What is believed to be true is some attempt at domestication, or at least a degree of animal husbandry regarding hyenas during the Old Kingdom of Egypt. As Salima Ikram wryly points out in her book Choice Cuts: Meat Production in Ancient Egypt, these attempts “must have proved unsatisfactory, as domestic scenes featuring hyenas die out by the Middle Kingdom of Egypt.”
Another bound hyena scene is found in the tomb of Ty, also at Saqqara. In this rendering of the mural, the hyena is in the lower right of the frame, with the accompanying text “fattening a hyena,” also highlighted pink.
This image, taken from A J Legge’s really excellent article “The hyaena in dynastic Egypt: Fancy food or fantasy food?” illustrates the fattening process, with a very interesting and unlikely inclusion:
In this scene the hyenas are depicted with lop ears, a decision Legge believes may have been made in order to show the “supplication” of the animals, who in their desire to be fed more resemble domesticated animals than wild beasts.
And the Egyptians would have been on to something. “Lop ears,” or droopy, floppy ears, are typical of domesticated animals, which for physiological reasons, display neoteny– the retention of juvenile traits into adulthood. In chapter 1 of The Origin of Species, Darwin notes, “Not a single domestic animal can be named which has not in some country drooping ears…”, so it’s a small leap to include this trait on animals that have become dependent upon their handlers in the same way as domesticated animals.
Here is a detail of the feeding, from the middle of the frame:
And then the hyena at the right is depicted with pricked ears and a larger stomach, having been force fed poultry, either to fatten them for slaughter, for sacrifice, or to satiate their appetite enough for use in hunting other quarry.
Again, Ikram wryly observes the unlikelihood of their being used in hunting, due to their primary dependence on scavenging. As well as the eventual domestication of sheep, goats, pigs and cattle, providing a more stable source of animal protein in the form of livestock.

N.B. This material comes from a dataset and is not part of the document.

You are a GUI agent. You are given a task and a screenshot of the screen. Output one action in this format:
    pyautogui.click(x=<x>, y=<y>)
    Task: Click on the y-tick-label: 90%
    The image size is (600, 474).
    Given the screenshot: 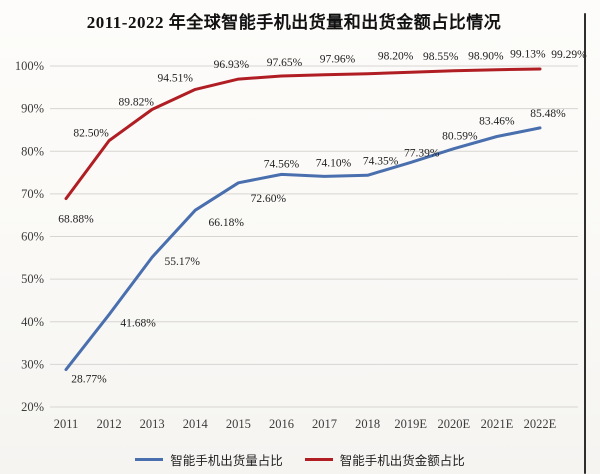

Domestication has occured in one way or another since Neolithic Times. It is not out of the question that human activities may have altered the course of hyena evolution. Hyenas have been eating people for at least as long as there have been people, so the two species have been in contact since then. Perhaps there has been some degree of self-domestication, as was probably the case with dogs, but this has not been evidenced.
It is also possible that through early handling, these animals were tamer than their entirely wild counterparts, as a zoo worker informed Legge during his research. In response to this:
“However, domestication should not be conflated with taming. Taming is conditioned behavioral modification of an individual; domestication is permanent genetic modification of a bred lineage that leads to, among other things, a heritable predisposition toward human association. And domestic animals need not be “tame” in the behavioral sense (consider a Spanish fighting bull) and, conversely, wild animals can be quite tame (consider a hand-raised cheetah or tiger).”
On an unapologetically included tangent, I give you the Spanish Fighting Bull:
Look at it! Put that thing in the cattle Olympics! For good reason, they were included in a mostly-unsuccessful back breeding of the Auroch.
In closing, it is highly unlikely that the Egyptians domesticated the hyena Those guys with the hyenas on chains do not have domesticated hyenas. This African shepherd has not domesticated his animals. And no, you can’t domesticate one. Not unless you have several thousand years to spare selectively breeding the things.